Saturday, April 05, 2008

Ohio Hospital Contests a Story Clinton Tells

In today's world of 24/7 news, news and political blogs, video replay capabilities, and many other ways to record and disseminate information - AND also to refute false information - one would think Hillary Clinton would know enough not to recite stories without first verifying they are true. What is wrong with her campaign staff that they do not confirm information before Hillary begins to parrot it? First, there was Hillary' version of her Bosnia trip which amounted to revisionist history. Now, Hillary is getting called out on a story she has been telling about a preganant woman she heard about who lacked health insurance. It turns out that the facts are not as Hillary has been stating. Is Hillary just plain stupid or is she so desperate to beat Obama that she feels that she needs to make up compelling stories? I do not get it. All she is doing is making herself look like a liar and anything but presidential.

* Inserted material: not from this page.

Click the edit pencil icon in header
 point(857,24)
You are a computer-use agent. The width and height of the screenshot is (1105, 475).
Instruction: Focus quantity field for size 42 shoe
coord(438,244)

Here are some highlights from the New York Times ( http://www.nytimes.com/2008/04/05/us/politics/05woman.html?_r=1&ei=5090&en=7824b4f8ea3b363d&ex=1365134400&partner=rssuserland&emc=rss&pagewanted=print&oref=slogin):

Over the last five weeks, Senator Hillary Rodham Clinton of New York has featured in her campaign stump speeches the story of a health care horror: an uninsured pregnant woman who lost her baby and died herself after being denied care by an Ohio hospital because she could not come up with a $100 fee. The woman, Trina Bachtel, did die last August, two weeks after her baby boy was stillborn at O’Bleness Memorial Hospital in Athens, Ohio.
But hospital administrators said Friday that Ms. Bachtel was under the care of an obstetrics practice affiliated with the hospital, that she was never refused treatment and that she was, in fact, insured. “We implore the Clinton campaign to immediately desist from repeating this story,” said Rick Castrop, chief executive officer of the O’Bleness Health System. Linda M. Weiss, a spokeswoman for the not-for-profit hospital, said the Clinton campaign had never contacted the hospital to check the accuracy of the story, which Mrs. Clinton had first heard from a Meigs County, Ohio, sheriff’s deputy in late February.

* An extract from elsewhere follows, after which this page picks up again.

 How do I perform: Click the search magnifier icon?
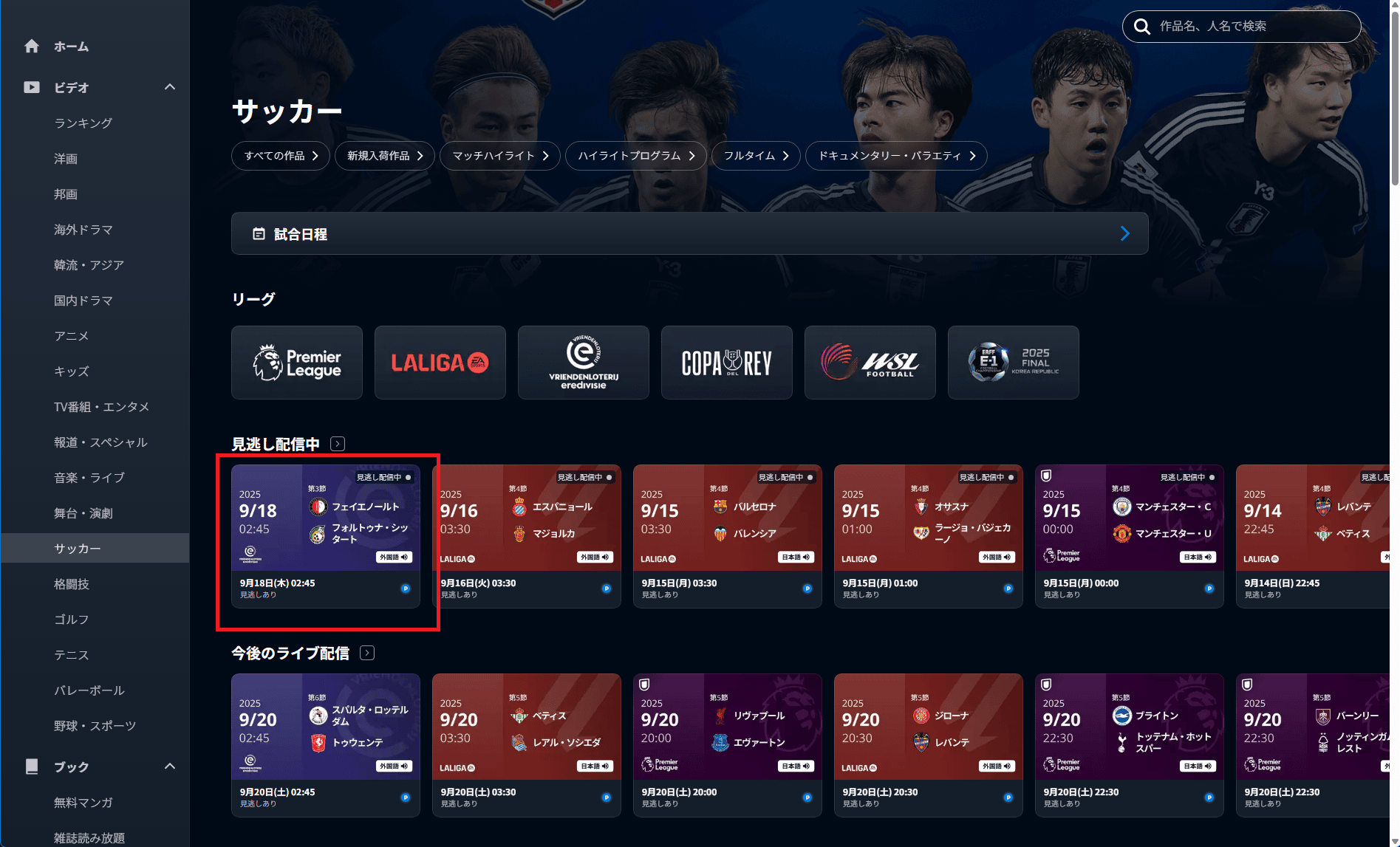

“We reviewed the medical and patient account records of this patient,” said Mr. Castrop, the health system’s chief executive. Any implication that the system was “involved in denying care is definitely not true.” Although Mrs. Clinton has told the story repeatedly, it first came to the attention of the hospital after The Washington Post cited it as a staple of her stump speeches on Thursday.